May 23, 1959 – With a royal visit from Britain’s Queen Elizabeth coming on July 6,
city officials are working feverishly to tidy up the city for Her Majesty. This day brings news that an area one
thousand feet south of the Chicago River and just east of Lake Shore Drive
which has for more than 30 years been used to load thousands of tons of garbage
onto railroad cars will be cleaned up.
“When the wind is right,” the Chicago
Daily Tribune reports, “odors are wafted over Lake Shore drive and into
Grant park, where the queen will enter Chicago” [Chicago Daily Tribune, May 23, 1959] The shut-down of the
operation on the lakefront is made possible by the completion of a new
incineration plant at One-Hundred Third and Doty Avenue and a new system in which
large trailer trucks are used to haul refuse to Lake Calumet.

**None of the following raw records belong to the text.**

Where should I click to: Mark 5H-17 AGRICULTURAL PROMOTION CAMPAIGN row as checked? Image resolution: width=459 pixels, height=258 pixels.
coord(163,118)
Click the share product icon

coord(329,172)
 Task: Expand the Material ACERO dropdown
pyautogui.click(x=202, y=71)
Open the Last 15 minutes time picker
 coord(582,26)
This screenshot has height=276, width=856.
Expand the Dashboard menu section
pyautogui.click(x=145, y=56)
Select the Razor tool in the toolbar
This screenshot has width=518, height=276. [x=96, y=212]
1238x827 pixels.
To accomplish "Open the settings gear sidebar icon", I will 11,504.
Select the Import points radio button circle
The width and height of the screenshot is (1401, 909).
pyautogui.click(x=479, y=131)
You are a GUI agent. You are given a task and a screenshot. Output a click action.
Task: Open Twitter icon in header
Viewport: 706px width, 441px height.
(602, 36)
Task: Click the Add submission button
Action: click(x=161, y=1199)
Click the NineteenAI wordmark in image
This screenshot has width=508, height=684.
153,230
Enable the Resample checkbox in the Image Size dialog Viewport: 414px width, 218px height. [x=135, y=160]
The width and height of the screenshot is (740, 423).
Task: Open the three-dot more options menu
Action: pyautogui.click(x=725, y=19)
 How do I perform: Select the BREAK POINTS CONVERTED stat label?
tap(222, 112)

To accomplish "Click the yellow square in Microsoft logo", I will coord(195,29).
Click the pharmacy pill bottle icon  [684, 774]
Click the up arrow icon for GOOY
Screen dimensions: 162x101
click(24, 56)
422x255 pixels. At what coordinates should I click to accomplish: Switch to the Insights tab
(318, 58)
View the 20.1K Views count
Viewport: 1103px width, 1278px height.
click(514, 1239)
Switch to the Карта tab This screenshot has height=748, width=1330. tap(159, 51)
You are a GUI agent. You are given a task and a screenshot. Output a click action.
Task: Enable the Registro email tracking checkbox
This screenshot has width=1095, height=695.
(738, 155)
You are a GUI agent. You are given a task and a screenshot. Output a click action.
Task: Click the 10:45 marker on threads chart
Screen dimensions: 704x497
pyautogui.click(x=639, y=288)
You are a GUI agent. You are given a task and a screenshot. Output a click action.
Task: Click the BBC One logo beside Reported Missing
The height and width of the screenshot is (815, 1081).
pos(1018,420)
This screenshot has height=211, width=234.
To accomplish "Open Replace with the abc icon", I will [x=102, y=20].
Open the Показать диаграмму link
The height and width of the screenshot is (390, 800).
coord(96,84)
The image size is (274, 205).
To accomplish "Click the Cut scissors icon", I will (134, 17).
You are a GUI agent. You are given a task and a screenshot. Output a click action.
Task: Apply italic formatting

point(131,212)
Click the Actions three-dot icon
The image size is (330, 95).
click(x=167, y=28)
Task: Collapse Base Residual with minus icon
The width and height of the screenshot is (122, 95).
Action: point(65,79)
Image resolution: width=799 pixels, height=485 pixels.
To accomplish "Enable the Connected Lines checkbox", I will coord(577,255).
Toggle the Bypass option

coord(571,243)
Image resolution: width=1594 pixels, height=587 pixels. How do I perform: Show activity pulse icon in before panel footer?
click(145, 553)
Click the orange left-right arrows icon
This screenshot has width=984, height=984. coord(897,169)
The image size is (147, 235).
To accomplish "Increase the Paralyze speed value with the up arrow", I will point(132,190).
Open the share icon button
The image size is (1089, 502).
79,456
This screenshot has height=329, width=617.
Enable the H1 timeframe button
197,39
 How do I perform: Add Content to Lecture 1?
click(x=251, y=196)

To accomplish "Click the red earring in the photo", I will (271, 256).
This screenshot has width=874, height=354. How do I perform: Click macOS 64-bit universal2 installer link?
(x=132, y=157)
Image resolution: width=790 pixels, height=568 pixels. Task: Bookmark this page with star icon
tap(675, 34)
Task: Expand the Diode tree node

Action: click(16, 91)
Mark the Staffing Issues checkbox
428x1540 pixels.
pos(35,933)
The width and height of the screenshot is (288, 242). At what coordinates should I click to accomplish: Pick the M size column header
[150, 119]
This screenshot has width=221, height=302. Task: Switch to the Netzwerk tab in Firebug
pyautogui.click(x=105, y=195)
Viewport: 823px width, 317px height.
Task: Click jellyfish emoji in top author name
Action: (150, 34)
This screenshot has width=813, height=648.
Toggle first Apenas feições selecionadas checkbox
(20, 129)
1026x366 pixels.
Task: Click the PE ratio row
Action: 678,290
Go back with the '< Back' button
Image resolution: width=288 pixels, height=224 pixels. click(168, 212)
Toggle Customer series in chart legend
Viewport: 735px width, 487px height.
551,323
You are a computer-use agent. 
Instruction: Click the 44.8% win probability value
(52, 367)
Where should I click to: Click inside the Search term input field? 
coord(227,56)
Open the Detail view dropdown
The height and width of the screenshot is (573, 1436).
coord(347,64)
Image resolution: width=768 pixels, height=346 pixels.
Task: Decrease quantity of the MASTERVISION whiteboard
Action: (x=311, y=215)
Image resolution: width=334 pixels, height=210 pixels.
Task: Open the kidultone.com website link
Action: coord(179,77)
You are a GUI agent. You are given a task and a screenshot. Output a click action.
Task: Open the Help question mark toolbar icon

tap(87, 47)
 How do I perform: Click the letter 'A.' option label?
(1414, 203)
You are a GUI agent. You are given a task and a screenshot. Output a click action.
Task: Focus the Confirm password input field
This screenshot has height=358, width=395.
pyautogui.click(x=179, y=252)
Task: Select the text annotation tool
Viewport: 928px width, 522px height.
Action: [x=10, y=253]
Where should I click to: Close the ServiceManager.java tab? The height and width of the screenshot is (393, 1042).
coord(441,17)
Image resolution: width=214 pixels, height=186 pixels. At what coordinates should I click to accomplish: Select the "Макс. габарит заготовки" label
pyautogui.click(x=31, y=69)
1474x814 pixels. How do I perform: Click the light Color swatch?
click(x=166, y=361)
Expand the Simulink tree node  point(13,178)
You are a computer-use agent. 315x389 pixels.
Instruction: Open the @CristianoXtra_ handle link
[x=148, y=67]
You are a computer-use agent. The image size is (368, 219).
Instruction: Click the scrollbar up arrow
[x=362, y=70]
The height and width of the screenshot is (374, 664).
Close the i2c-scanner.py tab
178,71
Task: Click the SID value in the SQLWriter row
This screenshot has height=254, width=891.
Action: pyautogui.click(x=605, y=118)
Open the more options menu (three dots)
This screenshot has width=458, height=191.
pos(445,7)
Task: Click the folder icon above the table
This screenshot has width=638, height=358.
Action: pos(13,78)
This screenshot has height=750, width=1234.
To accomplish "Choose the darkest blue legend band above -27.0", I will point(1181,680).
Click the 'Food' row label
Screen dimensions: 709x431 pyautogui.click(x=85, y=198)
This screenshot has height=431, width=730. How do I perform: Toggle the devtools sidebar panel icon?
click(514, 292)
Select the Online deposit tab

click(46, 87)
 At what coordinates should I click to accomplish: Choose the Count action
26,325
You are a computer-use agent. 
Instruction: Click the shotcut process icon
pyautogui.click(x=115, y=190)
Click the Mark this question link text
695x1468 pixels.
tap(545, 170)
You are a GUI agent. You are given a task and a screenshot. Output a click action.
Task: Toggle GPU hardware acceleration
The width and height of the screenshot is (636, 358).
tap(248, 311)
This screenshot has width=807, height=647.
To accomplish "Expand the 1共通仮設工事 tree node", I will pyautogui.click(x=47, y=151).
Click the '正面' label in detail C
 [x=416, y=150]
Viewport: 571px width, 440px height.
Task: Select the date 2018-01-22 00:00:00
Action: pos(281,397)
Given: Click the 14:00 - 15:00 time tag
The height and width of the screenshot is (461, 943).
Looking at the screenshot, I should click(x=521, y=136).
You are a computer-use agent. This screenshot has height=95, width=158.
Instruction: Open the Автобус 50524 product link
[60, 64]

May 23, 1969 – Brink’s armed guards move all of the money and securities in the First National Bank of Chicago through a temporary underground tunnel and into the hands of waiting tellers in the bank’s new building on Monroe Street, between Dearborn and Clark. The whole operation takes less than 30 minutes. At the close of business on this Friday tellers are told to move to their spaces in the new building just to the east, where they find workers still installing bullet proof windows at their counters. The following Monday the new bank will open, and the process of tearing down the old one will begin.